> PAGE EXCERPT:
○ ○ ○ ○
UNITED STATES

SECURITIES AND EXCHANGE COMMISSION

 

Washington, D.C. 20549

___________

 

FORM 8-K

 

CURRENT REPORT

PURSUANT TO SECTION 13 OR 15(d) OF THE

SECURITIES EXCHANGE ACT OF 1934

 

Date of report (Date of earliest event reported) August 14, 2006

 

TEREX CORPORATION

(Exact Name of Registrant as Specified in Charter)

 

Delaware

1-10702

34-1531521

(State or Other Jurisdiction

(Commission

(IRS Employer

of Incorporation)

File Number)

Identification No.)

 

 

500 Post Road East, Suite 320, Westport, Connecticut

06880

(Address of Principal Executive Offices)

(Zip Code)

                                          

Registrant's telephone number, including area code (203) 222-7170

 

NOT APPLICABLE

(Former Name or Former Address, if Changed Since Last Report)

 

 

Check the appropriate box below if the Form 8-K filing is intended to simultaneously satisfy the filing obligation of the registrant under any of the following provisions (see General Instruction A.2. below):

 

o Written communications pursuant to Rule 425 under the Securities Act (17 CFR 230.425)

o Soliciting material pursuant to Rule 14a-12 under the Exchange Act (17 CFR 240.14a-12)
○ ○ ○ ○
(Dataset records)
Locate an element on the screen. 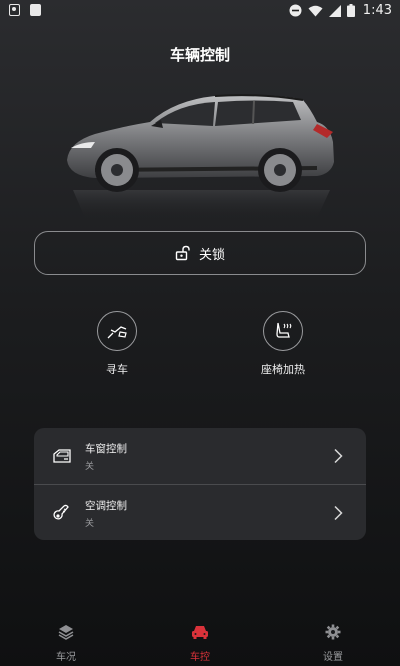 The height and width of the screenshot is (666, 400). tab-settings: 设置 is located at coordinates (333, 644).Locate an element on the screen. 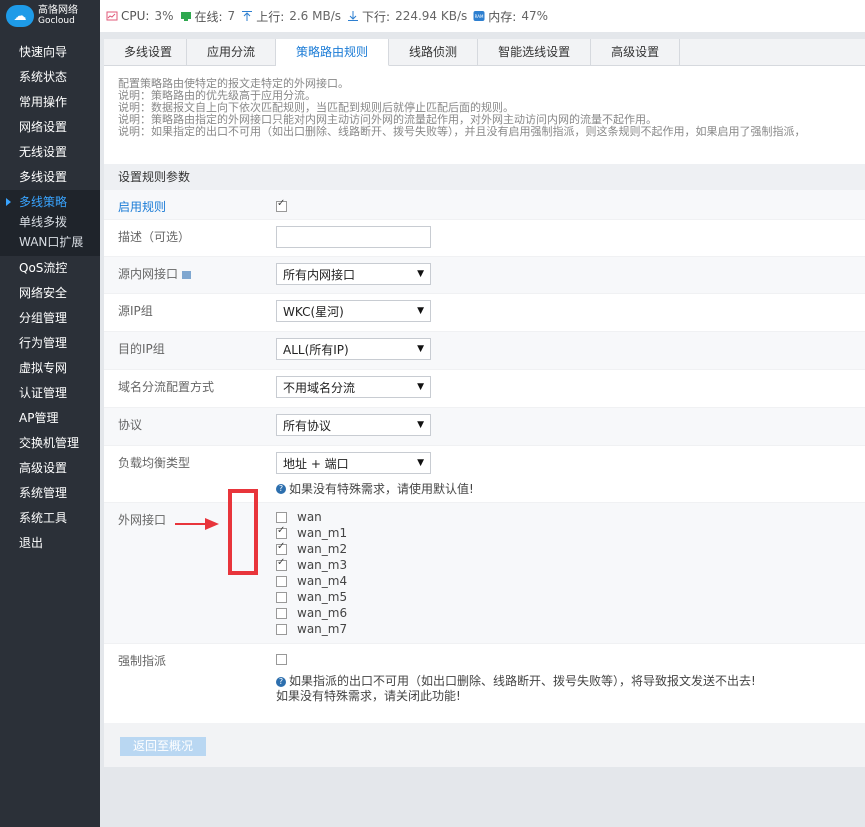  cpu-icon is located at coordinates (112, 16).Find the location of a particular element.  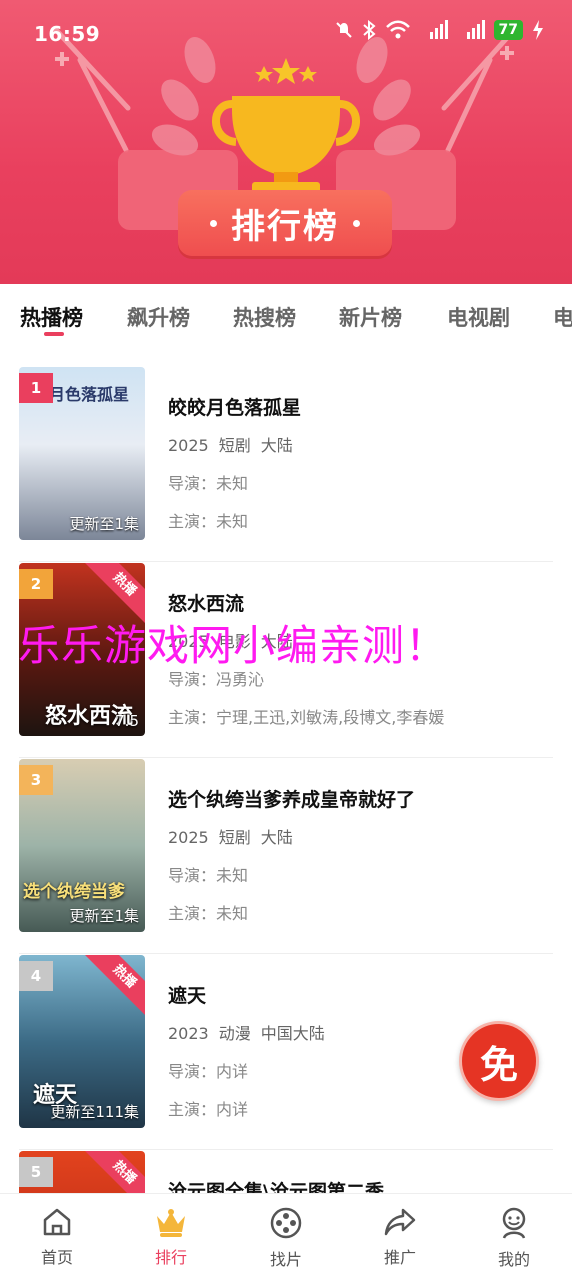

list-item: 5 热播 沧元图全集\沧元图第二季 is located at coordinates (286, 1172).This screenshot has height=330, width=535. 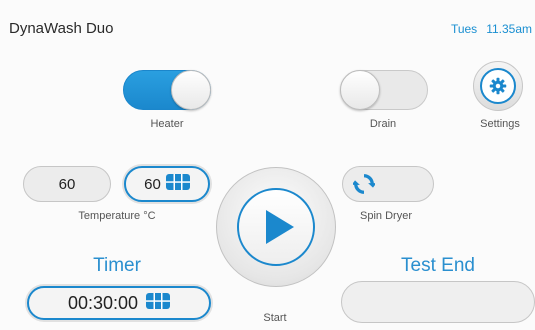 I want to click on rotate-arrows-icon, so click(x=364, y=184).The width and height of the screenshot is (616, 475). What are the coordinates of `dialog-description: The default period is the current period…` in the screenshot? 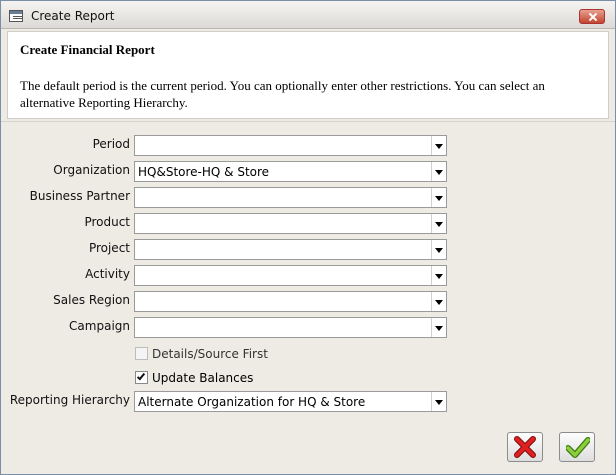 It's located at (282, 94).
○ ○ ○ ○
> ASSIGNMENT 1: What telephone number, including area code, does the Form 8-K excerpt give for the registrant?
> ASSIGNMENT 2: Translate this sentence from the Form 8-K excerpt into Spanish: "Check the appropriate box below if the Form 8-K filing is intended to simultaneously satisfy the filing obligation of the registrant under any of the following provisions (see General Instruction A.2. below):"
Rely solely on the Form 8-K excerpt for what follows.

> EXERCISE ANSWER 1: (203) 222-7170

> EXERCISE ANSWER 2: Marque la casilla correspondiente a continuación si la presentación del Formulario 8-K tiene por objeto cumplir simultáneamente la obligación de presentación del registrante conforme a cualquiera de las siguientes disposiciones (véase la Instrucción General A.2. a continuación):